Still there are gaps and these are continuously increasing […] So we have to tie-up with [the international community] with extremely high investments.
In my view, joint ventures (JV) and stress on indigenisation is the core of our strategy to move forward. But JV cannot come up with limitations on FDI. If you want to get really good technology, it will not come with 26 per cent. It should be raised to 48 to 49 per cent so that we can get [the] required good technology. But there are fears that if we allow more, the process of indigenisation will suffer. I can say that [it will not]. Indian R&D is not so weak today that it cannot compete with the R&D in the world.
In the last 10 to 15 years I have worked in international collaborations with Russia, France, Israel, and I can say that Indian R&D institutions and scientists are [second to none] with respect to their capabilities, [in] contributing to a JV or absorbing from there the right technology. This is not going to be teacher and taught relationship. This is going to be a relationship at par. Our research base and eco systems are strong enough to grow further with these partnerships.
On China and how India is closing the gaps in technology and how the private sector should not remain only a component manufacturer
The only gap which exists between China and India today is in terms of large-scale manufacturing capability. As far as technology is concerned, I can only say in defence we have come very close to China. Take missiles, our reach and accuracy is comparable.
Our LCA today is a shining example, comparable to what China is producing in J-10. But our manufacturing capabilities in numbers are certainly lacking and that is where [the] gap has to be caught up. That is where private sector participation [should be considered]. An ecosystem should be provided to private sector to come in whether it is shipbuilding, missile building, torpedo building or submarine building. We should not allow private sector to remain a component manufacturer. Private sector should graduate to a lead system integrator and then certainly we can catch up with China in no time.
On future missile programmes
In the area of long-range missiles, our programmes are well defined. We are doing technologies that will be integrated with Agni V; we are also trying to look at ballistic missiles of different ranges in different roles. War is not going to be just across our boundaries, it will be in far-off places and across continents. So what we are looking at today is how to make sure that ballistic missiles reach their targets precisely.
Ballistic missile defence is our priority area which we are augmenting in a big way. Going from our interception capability of 80 km to 300 km, we also have the capability to take care in a limited manner of a sudden large number of missiles fired. Of course, there is no answer to infinite missiles. If somebody is launching 24 missiles at the same time, we should be able to handle it. Our emphasis is on missile development programme and going for cruise missiles, like you saw the launch of ‘Nirbhay’ last time. We have to perfect that system.

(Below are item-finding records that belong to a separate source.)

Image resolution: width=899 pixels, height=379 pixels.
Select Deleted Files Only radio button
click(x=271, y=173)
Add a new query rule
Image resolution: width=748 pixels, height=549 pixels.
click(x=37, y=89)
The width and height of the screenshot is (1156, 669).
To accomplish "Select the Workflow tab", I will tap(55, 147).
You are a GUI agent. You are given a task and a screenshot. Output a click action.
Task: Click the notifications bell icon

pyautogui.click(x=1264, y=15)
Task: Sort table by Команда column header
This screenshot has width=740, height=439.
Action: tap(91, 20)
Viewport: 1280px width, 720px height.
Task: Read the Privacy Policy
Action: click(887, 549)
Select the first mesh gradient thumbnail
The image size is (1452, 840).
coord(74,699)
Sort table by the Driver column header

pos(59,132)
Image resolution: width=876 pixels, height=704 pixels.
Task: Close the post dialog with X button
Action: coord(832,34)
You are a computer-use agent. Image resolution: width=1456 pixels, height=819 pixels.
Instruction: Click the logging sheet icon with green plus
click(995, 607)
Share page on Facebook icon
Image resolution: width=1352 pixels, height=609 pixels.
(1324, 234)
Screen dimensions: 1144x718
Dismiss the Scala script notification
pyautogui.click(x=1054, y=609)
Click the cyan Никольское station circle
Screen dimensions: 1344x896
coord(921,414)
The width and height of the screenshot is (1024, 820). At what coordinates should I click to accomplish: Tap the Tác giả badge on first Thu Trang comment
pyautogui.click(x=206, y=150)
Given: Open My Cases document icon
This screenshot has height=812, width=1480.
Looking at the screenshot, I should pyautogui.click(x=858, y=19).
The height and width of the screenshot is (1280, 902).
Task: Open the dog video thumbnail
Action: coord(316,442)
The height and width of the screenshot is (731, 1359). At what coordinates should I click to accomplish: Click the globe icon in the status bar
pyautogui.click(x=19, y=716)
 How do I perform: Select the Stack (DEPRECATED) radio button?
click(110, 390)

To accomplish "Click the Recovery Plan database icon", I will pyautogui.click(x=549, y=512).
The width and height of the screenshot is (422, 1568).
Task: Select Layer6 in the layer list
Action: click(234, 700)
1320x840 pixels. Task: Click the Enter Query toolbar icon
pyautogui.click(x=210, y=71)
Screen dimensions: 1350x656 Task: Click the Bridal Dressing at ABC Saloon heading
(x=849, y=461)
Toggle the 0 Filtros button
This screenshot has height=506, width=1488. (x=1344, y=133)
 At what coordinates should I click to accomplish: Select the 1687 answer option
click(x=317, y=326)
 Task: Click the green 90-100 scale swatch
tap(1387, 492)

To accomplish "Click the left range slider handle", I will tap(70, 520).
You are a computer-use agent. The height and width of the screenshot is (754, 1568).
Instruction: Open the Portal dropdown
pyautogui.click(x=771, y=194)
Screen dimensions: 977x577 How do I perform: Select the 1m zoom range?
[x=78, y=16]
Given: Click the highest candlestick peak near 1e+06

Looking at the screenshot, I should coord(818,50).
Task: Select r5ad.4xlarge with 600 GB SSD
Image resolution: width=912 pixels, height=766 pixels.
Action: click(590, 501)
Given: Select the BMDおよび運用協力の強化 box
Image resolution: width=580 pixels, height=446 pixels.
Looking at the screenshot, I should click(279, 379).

In the case of ballistic missiles, we are trying to get precision guided ammunitions being released from a mother missile for shorter range like 300 km — one missile releasing about six to seven precision guided missiles which can home [in] on different targets. Our strategic requirement is almost getting met, and we are not in any kind of race in that area. There is no more a gap between the Indian missile and the western missile. Indigenisation has gone up from 30 per cent in the 1990s to 50 to 55 per cent now, and it needs to go further up to 70 per cent.